HOW TO COMPLETE THIS TASK
Set down the data below in full, exactly as it reads, but without the pictures.

(Collection entries)
:::
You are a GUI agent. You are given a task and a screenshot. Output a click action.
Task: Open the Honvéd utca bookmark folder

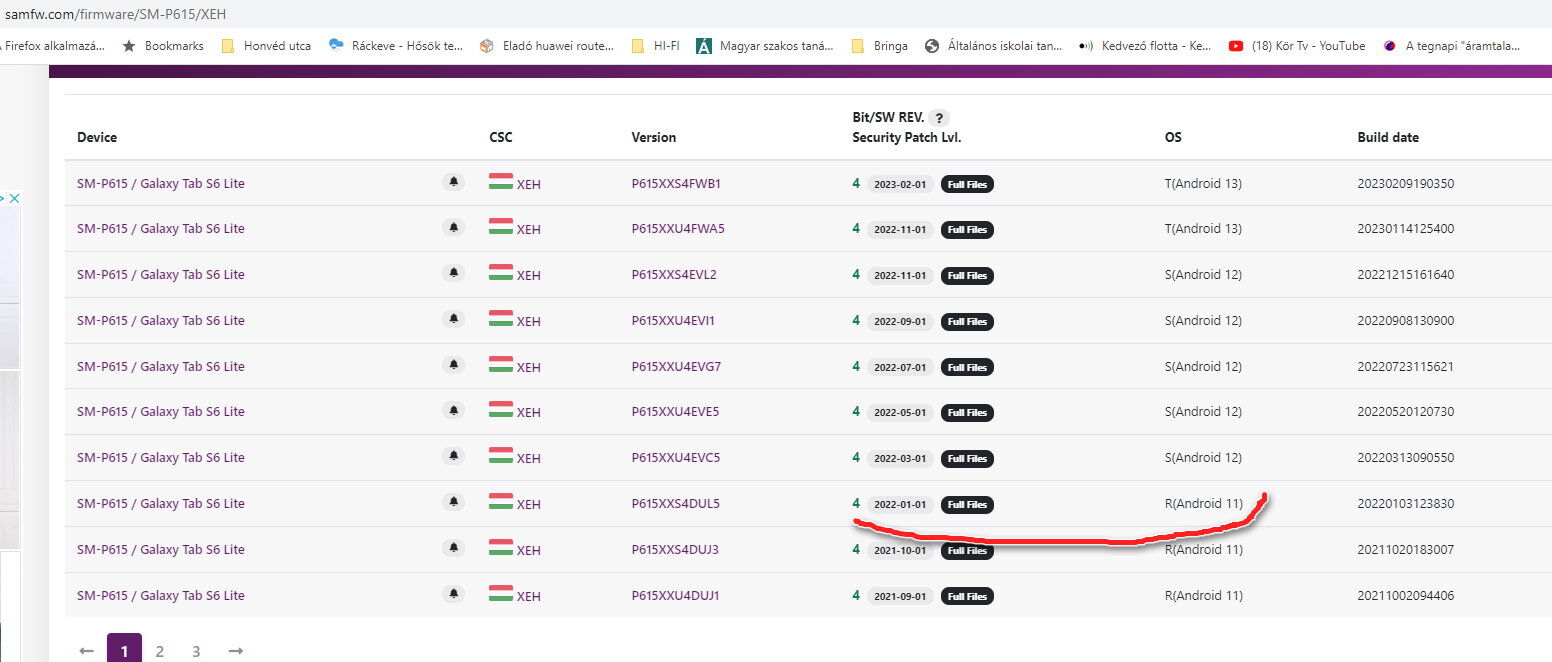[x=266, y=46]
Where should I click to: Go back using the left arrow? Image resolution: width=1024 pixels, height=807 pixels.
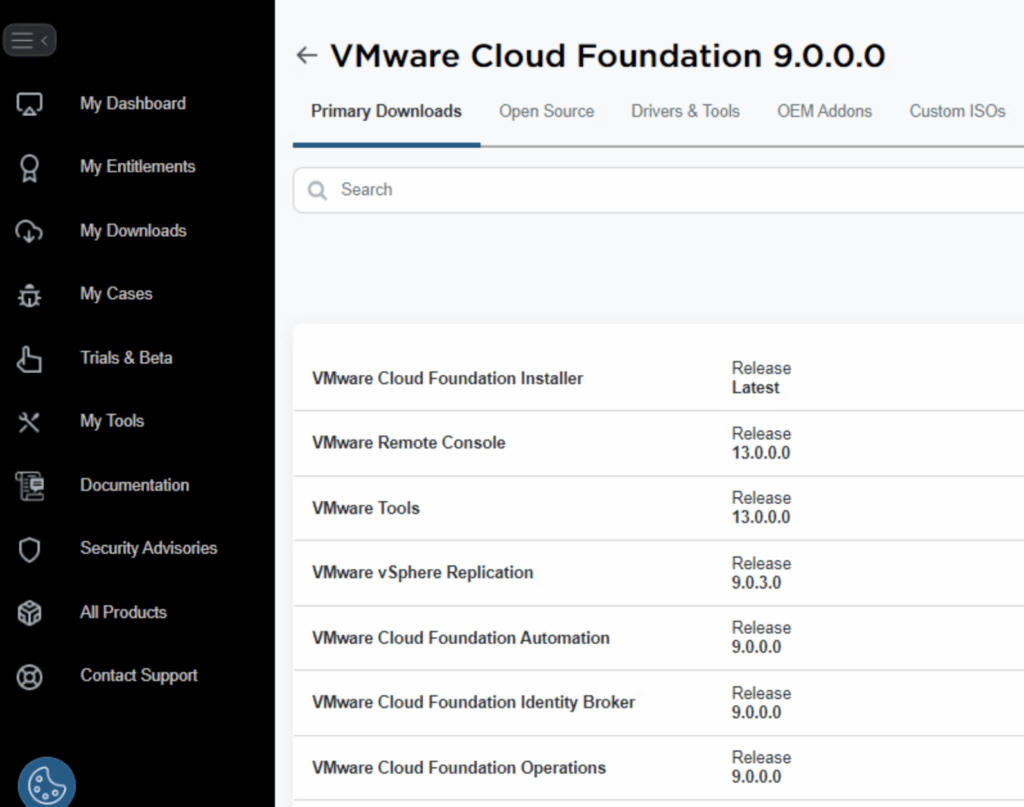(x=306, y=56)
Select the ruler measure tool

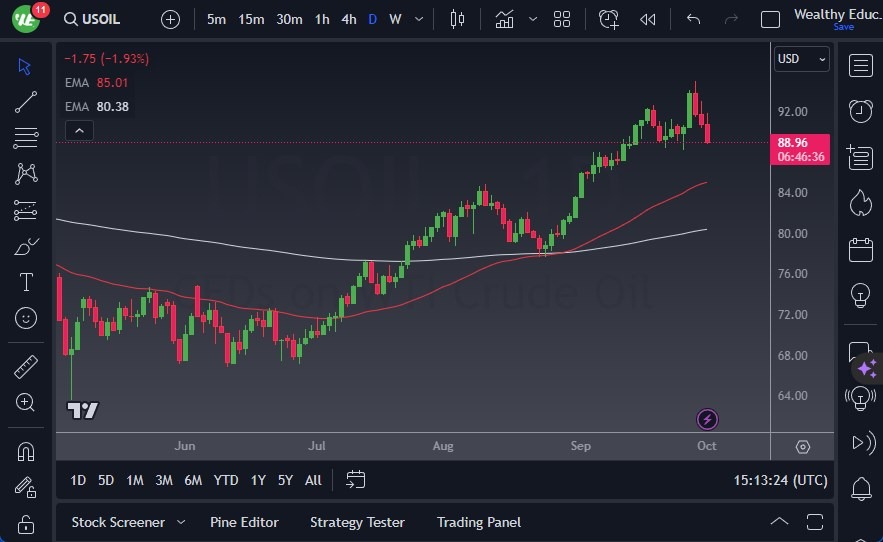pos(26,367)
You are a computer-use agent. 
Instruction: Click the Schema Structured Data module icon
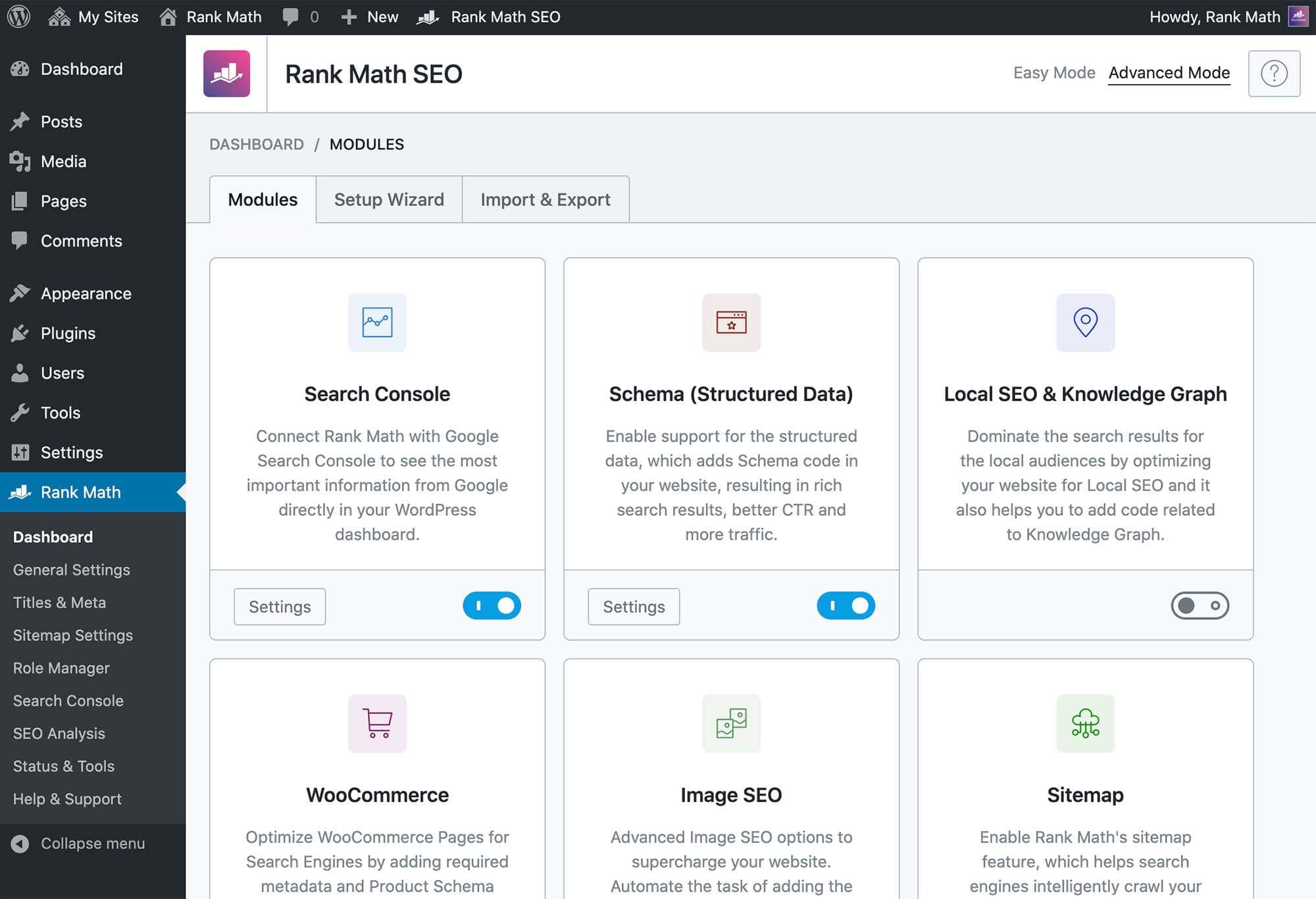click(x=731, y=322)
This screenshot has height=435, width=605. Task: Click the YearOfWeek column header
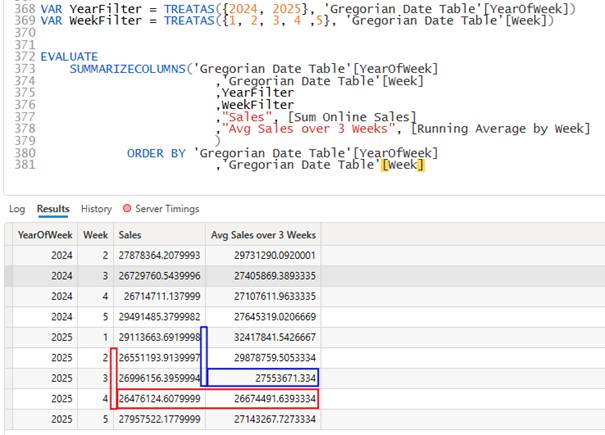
:::
EXERCISE RESULT
You are a GUI agent. You are given a task and a screenshot. Output a click action.
Task: Open the Honvéd utca bookmark folder

[x=266, y=46]
Where should I click to: Go back using the left arrow? Image resolution: width=1024 pixels, height=807 pixels.
(x=306, y=56)
Select the ruler measure tool

pos(26,367)
You are a computer-use agent. 
Instruction: Click the Schema Structured Data module icon
click(x=731, y=322)
This screenshot has height=435, width=605. Task: Click the YearOfWeek column header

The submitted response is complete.